What you need to do: Where an entry contains a picture, omit the picture and repeat the rest exactly.

Available data:
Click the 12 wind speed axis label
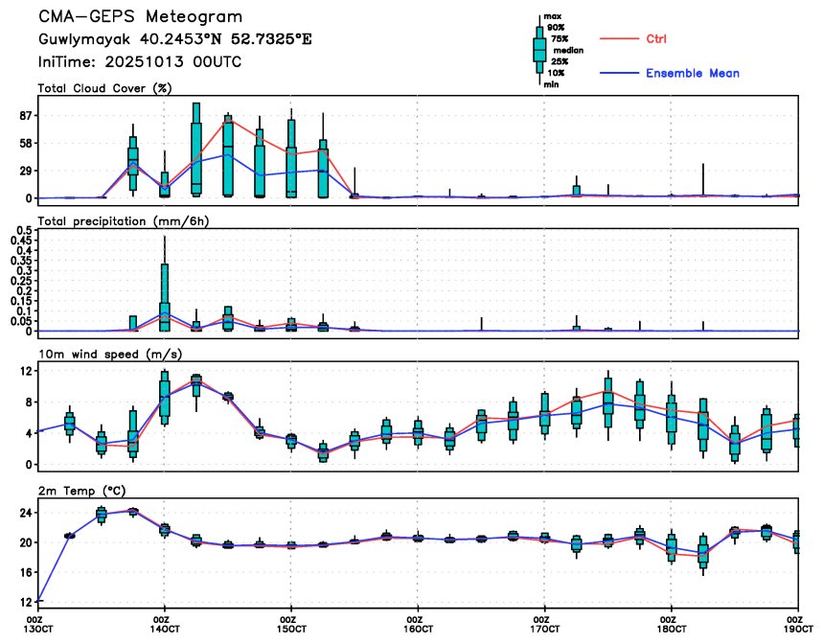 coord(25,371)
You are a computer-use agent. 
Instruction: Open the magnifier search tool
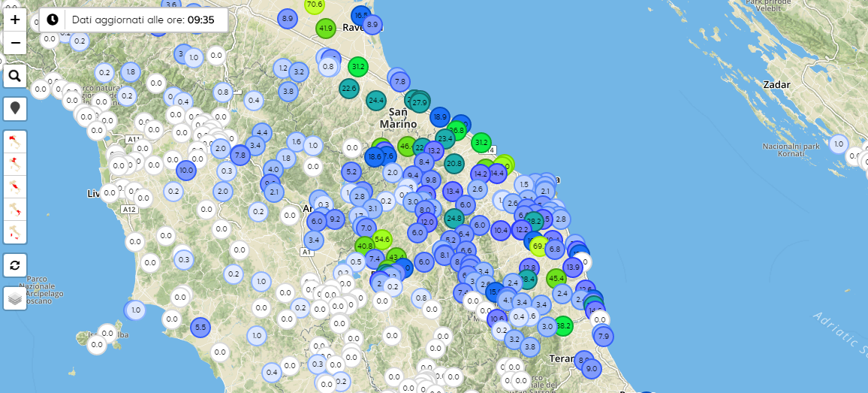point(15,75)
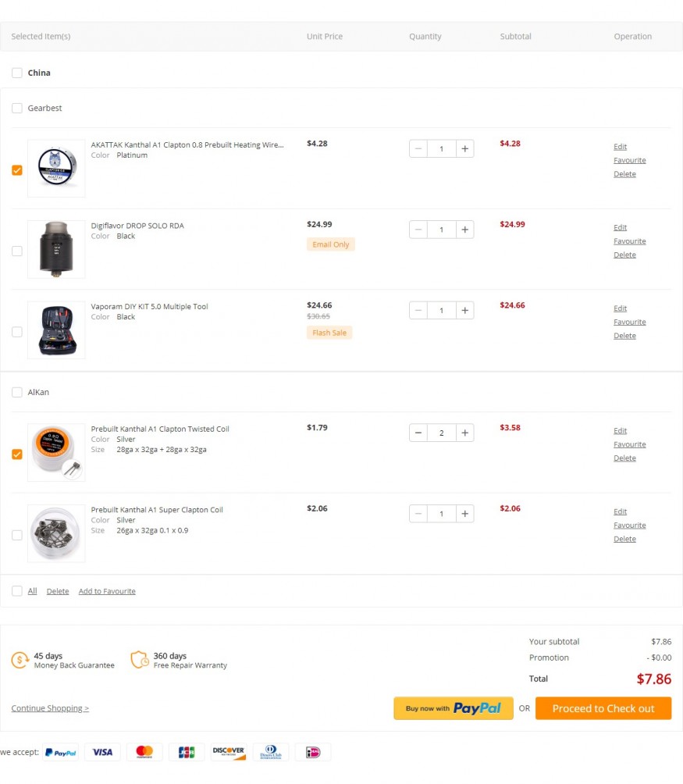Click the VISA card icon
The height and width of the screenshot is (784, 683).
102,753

Result of this task:
Click the 12 wind speed axis label
 coord(25,371)
You are a computer-use agent. 
Instruction: Open the magnifier search tool
point(15,75)
Click the VISA card icon
The height and width of the screenshot is (784, 683).
102,753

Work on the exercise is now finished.